### Work required
Recast the entries as a Markdown table with the columns Row and Line, numbering each line and omitting blank lines. Start at the beginning of the entries and end at the line containing "Image resolution: width=1190", including that line.

⟨

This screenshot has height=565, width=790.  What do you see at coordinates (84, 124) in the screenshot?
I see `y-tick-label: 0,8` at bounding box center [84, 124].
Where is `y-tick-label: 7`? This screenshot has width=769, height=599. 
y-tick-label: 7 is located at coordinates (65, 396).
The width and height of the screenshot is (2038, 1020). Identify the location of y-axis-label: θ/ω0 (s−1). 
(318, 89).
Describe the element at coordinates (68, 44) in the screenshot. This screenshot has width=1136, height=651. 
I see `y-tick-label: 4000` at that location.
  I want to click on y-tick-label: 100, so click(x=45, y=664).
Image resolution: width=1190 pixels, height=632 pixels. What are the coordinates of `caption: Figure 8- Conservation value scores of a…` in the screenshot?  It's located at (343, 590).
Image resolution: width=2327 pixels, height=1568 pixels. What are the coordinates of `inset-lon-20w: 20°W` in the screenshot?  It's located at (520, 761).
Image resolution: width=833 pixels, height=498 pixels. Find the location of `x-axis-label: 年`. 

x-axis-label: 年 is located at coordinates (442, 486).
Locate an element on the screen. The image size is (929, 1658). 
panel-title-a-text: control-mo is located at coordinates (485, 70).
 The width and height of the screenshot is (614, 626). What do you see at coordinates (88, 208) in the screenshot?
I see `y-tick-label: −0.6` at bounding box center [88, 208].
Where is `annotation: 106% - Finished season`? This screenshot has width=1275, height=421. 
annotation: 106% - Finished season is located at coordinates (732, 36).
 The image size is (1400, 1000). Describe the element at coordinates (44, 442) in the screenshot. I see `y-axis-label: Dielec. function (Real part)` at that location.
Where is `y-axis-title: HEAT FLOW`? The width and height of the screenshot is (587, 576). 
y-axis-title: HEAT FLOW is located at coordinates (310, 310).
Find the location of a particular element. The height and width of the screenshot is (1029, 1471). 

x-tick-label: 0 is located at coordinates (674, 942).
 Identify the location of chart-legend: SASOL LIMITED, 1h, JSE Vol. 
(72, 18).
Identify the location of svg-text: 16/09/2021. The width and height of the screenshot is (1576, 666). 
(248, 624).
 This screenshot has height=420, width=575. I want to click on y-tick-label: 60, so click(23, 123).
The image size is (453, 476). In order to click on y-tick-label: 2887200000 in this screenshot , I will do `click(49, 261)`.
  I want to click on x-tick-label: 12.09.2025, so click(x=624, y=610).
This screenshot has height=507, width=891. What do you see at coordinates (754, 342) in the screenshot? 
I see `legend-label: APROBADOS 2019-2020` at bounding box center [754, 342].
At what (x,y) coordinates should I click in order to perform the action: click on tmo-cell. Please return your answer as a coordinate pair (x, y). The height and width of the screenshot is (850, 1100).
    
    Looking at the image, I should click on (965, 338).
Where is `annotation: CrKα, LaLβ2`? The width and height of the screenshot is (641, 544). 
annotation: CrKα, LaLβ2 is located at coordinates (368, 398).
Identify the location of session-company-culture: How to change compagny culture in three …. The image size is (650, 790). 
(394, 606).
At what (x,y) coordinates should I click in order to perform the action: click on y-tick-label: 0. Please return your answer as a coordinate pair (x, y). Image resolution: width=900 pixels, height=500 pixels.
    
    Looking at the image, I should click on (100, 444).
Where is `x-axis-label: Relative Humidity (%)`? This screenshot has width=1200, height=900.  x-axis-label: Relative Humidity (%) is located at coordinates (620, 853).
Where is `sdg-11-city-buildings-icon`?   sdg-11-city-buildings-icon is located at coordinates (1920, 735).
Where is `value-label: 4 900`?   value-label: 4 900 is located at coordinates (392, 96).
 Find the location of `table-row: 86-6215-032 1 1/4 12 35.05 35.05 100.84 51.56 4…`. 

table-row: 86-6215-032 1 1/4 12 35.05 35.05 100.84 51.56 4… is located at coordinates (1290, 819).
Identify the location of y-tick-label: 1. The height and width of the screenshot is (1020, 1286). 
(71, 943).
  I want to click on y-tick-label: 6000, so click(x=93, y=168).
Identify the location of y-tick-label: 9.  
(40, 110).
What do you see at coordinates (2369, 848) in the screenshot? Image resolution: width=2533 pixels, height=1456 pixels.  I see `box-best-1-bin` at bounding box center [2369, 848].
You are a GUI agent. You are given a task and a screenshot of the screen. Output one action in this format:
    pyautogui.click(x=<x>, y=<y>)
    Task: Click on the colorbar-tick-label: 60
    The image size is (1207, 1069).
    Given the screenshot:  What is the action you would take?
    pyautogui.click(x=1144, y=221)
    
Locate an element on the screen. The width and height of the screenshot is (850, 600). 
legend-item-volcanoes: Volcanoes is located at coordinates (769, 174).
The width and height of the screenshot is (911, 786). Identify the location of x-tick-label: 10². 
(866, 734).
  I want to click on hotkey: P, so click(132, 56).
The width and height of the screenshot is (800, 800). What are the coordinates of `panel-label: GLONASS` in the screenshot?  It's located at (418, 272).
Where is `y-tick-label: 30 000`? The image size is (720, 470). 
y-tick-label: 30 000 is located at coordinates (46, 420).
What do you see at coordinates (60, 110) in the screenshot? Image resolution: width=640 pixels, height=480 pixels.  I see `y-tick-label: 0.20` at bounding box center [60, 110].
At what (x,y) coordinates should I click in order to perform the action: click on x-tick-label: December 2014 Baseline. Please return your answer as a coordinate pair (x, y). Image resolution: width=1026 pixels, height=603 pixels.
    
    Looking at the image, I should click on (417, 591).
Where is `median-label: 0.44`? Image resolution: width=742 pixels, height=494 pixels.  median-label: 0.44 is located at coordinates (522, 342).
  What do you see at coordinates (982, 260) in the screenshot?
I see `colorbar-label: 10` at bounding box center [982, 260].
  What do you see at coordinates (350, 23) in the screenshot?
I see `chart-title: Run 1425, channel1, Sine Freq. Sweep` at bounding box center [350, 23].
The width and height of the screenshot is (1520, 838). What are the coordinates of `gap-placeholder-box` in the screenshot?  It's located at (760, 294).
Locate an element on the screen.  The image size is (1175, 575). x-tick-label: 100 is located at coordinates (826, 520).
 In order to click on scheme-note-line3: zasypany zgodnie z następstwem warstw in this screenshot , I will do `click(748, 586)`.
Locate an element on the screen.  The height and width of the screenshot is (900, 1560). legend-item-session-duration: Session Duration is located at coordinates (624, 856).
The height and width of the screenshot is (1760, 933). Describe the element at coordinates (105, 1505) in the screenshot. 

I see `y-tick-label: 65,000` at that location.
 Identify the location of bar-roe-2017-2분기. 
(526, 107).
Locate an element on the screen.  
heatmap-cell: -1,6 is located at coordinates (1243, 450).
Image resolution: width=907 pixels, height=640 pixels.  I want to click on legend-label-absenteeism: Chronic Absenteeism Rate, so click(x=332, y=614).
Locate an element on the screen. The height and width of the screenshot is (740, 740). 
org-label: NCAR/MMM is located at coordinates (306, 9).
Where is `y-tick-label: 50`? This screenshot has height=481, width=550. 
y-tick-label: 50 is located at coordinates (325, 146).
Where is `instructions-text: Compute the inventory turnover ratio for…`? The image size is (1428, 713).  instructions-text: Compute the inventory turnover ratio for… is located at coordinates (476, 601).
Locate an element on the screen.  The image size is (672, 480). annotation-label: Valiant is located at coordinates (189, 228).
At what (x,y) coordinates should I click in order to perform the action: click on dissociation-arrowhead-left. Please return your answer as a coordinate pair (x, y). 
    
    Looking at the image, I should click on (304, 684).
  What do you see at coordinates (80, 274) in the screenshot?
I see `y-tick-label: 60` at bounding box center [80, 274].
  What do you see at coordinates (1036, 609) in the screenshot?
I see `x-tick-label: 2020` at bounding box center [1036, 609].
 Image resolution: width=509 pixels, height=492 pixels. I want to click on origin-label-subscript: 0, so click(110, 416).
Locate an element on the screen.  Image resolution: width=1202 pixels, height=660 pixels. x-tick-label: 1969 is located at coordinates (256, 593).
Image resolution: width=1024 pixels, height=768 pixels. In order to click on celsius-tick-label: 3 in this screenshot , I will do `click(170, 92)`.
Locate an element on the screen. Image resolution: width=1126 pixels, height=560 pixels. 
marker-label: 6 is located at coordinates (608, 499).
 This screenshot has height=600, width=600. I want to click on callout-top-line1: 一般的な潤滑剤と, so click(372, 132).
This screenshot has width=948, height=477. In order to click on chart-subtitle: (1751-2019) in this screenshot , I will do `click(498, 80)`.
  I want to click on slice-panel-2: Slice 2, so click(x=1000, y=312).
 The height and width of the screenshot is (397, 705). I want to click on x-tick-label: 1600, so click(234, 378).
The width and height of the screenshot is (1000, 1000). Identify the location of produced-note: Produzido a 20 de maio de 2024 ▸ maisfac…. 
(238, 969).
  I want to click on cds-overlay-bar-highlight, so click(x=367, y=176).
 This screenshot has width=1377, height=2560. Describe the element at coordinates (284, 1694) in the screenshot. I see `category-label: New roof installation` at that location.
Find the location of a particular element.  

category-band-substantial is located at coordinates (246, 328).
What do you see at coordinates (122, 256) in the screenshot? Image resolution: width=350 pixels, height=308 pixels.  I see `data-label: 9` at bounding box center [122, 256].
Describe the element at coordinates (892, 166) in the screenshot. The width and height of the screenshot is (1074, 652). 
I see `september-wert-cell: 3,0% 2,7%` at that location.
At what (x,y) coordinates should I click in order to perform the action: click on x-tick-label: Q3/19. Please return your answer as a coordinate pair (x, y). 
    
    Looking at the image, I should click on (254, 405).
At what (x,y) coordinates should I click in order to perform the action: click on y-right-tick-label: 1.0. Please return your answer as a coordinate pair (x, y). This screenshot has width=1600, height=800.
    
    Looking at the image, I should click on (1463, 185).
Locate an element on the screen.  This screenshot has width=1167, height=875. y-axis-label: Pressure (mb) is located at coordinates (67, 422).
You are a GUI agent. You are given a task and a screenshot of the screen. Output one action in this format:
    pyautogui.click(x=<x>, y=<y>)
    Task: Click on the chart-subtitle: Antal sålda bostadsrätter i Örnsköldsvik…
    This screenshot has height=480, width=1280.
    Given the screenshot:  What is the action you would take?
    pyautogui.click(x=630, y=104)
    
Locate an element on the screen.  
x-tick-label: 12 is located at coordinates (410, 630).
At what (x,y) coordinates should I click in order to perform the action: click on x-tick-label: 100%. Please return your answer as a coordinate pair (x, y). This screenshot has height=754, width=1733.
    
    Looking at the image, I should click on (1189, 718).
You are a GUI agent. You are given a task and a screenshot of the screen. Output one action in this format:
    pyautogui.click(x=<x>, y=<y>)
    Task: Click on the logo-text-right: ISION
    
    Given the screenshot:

⟩

### Reply
| Row | Line |
|---|---|
| 1 | This screenshot has height=565, width=790.  What do you see at coordinates (84, 124) in the screenshot? |
| 2 | I see `y-tick-label: 0,8` at bounding box center [84, 124]. |
| 3 | Where is `y-tick-label: 7`? This screenshot has width=769, height=599.  |
| 4 | y-tick-label: 7 is located at coordinates (65, 396). |
| 5 | The width and height of the screenshot is (2038, 1020). Identify the location of y-axis-label: θ/ω0 (s−1).  |
| 6 | (318, 89). |
| 7 | Describe the element at coordinates (68, 44) in the screenshot. This screenshot has width=1136, height=651.  |
| 8 | I see `y-tick-label: 4000` at that location. |
| 9 |   I want to click on y-tick-label: 100, so click(x=45, y=664). |
| 10 | Image resolution: width=1190 pixels, height=632 pixels. What are the coordinates of `caption: Figure 8- Conservation value scores of a…` in the screenshot?  It's located at (343, 590). |